The whole listing is to be reproduced exactly as given.
**********
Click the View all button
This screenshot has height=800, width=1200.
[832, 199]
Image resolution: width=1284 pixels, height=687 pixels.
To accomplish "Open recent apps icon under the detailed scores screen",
**********
Task response
Click the View all button
This screenshot has height=800, width=1200.
[832, 199]
Image resolution: width=1284 pixels, height=687 pixels.
To accomplish "Open recent apps icon under the detailed scores screen",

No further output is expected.